_TASK INSTRUCTIONS:_
In the records below, find each line holding the word "computer" and copy it.

══ THE DATA

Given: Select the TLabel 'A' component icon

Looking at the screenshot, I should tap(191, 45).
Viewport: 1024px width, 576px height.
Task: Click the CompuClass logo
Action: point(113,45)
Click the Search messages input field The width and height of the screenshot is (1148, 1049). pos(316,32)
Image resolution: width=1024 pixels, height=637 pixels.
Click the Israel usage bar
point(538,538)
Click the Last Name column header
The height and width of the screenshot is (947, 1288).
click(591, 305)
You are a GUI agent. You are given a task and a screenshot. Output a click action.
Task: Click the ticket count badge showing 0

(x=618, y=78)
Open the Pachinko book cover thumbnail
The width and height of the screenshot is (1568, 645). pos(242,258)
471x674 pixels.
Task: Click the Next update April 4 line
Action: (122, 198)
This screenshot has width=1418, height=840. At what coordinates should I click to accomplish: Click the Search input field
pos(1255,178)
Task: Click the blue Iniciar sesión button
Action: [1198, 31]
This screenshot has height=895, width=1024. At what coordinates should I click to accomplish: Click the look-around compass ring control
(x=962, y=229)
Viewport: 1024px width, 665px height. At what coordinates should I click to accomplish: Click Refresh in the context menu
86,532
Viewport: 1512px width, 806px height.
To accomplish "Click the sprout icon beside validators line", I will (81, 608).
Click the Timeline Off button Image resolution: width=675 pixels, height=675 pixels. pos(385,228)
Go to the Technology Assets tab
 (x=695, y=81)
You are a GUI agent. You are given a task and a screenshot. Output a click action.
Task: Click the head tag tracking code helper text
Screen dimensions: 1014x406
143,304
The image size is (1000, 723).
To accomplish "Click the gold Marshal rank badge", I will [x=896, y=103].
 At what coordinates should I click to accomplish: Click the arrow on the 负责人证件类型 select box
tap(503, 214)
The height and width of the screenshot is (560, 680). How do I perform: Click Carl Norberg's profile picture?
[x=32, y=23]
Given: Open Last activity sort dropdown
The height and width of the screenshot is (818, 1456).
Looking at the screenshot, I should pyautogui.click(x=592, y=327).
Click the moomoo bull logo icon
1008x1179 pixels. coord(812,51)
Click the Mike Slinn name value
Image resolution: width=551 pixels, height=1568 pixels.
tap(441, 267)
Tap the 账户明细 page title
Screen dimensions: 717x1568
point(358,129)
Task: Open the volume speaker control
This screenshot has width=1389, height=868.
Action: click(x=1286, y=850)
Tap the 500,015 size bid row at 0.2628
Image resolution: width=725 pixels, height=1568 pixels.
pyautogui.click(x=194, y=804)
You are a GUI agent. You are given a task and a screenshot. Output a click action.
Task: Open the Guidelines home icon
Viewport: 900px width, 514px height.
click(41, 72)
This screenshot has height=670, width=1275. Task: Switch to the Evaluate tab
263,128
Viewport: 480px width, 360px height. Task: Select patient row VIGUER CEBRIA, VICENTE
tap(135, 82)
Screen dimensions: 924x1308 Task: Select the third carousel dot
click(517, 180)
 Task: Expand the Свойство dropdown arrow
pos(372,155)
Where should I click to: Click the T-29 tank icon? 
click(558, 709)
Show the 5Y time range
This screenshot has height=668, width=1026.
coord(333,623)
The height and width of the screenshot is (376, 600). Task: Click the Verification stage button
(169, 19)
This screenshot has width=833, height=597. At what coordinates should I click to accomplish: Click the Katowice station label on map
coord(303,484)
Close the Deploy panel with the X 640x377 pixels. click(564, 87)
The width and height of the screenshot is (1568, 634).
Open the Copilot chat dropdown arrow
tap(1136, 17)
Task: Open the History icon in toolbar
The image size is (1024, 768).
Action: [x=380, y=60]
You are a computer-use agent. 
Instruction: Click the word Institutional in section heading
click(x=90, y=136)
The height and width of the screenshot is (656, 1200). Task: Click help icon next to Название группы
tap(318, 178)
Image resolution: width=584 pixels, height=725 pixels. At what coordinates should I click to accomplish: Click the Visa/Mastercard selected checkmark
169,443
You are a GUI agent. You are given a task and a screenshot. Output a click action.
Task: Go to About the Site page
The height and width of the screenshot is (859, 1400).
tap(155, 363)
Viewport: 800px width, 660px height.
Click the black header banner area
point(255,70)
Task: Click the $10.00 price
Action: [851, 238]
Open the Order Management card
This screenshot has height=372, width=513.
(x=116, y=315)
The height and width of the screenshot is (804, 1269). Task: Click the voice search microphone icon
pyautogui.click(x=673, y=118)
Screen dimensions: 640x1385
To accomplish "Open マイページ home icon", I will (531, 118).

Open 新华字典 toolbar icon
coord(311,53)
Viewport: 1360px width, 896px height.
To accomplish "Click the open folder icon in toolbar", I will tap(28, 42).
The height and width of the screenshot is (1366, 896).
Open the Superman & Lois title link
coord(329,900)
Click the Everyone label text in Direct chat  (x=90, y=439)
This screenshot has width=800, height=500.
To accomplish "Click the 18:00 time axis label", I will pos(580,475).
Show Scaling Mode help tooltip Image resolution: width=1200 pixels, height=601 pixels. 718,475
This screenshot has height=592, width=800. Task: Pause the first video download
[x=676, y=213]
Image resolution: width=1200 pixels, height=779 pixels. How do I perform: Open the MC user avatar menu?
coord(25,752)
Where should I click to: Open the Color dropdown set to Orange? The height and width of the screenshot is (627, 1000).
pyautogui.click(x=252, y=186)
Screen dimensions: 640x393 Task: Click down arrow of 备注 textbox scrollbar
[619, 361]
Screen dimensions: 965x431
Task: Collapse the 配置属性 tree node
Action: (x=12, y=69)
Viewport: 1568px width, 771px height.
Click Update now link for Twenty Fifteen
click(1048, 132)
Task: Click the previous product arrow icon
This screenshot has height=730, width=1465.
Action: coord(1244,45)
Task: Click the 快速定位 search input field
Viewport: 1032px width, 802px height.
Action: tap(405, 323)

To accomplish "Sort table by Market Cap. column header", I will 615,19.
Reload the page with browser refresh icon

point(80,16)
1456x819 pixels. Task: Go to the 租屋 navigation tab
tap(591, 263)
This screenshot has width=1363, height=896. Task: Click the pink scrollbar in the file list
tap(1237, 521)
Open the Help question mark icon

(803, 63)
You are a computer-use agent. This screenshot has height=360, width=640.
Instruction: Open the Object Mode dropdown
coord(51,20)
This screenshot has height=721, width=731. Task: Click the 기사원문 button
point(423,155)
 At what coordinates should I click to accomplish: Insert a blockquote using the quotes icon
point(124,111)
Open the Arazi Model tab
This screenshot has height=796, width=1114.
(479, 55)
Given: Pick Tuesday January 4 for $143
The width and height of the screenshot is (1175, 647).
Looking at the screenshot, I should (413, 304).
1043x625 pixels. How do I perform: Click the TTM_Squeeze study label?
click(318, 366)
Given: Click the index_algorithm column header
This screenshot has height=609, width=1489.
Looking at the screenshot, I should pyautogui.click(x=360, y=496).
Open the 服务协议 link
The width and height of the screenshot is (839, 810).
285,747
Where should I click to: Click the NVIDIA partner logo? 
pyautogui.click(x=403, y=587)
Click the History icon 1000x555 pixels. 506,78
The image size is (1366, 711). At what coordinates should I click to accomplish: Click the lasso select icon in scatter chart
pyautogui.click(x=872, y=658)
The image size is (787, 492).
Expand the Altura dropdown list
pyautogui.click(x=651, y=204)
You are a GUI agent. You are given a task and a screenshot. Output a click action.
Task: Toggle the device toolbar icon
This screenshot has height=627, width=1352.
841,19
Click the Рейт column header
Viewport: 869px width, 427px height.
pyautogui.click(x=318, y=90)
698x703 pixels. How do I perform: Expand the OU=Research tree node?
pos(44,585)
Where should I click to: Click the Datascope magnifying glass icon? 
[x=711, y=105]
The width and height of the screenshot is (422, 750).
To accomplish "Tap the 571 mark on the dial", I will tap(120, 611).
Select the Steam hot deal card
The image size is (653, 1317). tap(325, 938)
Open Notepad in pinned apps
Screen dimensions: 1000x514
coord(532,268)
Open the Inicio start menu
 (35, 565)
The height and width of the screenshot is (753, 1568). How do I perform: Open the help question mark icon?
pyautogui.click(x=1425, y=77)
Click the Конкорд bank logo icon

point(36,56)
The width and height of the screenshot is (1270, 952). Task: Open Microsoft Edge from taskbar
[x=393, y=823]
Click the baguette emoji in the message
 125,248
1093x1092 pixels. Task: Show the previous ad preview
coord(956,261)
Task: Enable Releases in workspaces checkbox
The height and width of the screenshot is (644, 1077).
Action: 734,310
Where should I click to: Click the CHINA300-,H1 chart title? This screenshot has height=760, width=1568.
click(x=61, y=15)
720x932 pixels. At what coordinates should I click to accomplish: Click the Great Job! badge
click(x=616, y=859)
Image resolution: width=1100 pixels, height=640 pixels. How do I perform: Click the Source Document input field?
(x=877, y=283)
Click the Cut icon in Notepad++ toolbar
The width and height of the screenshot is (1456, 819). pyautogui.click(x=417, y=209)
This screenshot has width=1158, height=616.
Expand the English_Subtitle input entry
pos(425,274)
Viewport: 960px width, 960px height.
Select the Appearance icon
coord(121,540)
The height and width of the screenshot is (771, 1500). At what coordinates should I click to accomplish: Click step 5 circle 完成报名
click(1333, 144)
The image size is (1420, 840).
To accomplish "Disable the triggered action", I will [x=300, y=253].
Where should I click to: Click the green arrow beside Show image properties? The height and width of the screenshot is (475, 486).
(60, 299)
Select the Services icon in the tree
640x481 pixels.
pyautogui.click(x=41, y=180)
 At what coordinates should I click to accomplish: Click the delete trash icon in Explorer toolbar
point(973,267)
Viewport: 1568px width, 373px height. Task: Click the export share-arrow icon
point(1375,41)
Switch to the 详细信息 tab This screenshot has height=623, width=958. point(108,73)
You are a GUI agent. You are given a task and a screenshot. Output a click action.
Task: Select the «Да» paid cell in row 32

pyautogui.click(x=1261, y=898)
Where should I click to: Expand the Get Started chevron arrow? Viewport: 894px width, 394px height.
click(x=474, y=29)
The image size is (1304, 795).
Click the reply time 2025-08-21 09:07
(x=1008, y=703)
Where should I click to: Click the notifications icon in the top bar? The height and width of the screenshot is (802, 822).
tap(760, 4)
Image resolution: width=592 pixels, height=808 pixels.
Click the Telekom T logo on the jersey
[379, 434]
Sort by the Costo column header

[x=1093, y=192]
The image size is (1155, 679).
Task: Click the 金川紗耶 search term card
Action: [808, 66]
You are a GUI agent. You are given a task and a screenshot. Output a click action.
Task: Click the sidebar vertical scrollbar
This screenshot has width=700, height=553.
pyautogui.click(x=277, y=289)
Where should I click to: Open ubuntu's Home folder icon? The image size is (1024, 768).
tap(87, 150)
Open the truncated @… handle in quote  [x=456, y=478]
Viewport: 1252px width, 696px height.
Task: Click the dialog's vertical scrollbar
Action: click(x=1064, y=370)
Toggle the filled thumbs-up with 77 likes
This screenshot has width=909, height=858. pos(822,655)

════

_WORKED SOLUTION:_
You are a computer-use agent. 
You are a computer-use agent. This screenshot has height=360, width=640.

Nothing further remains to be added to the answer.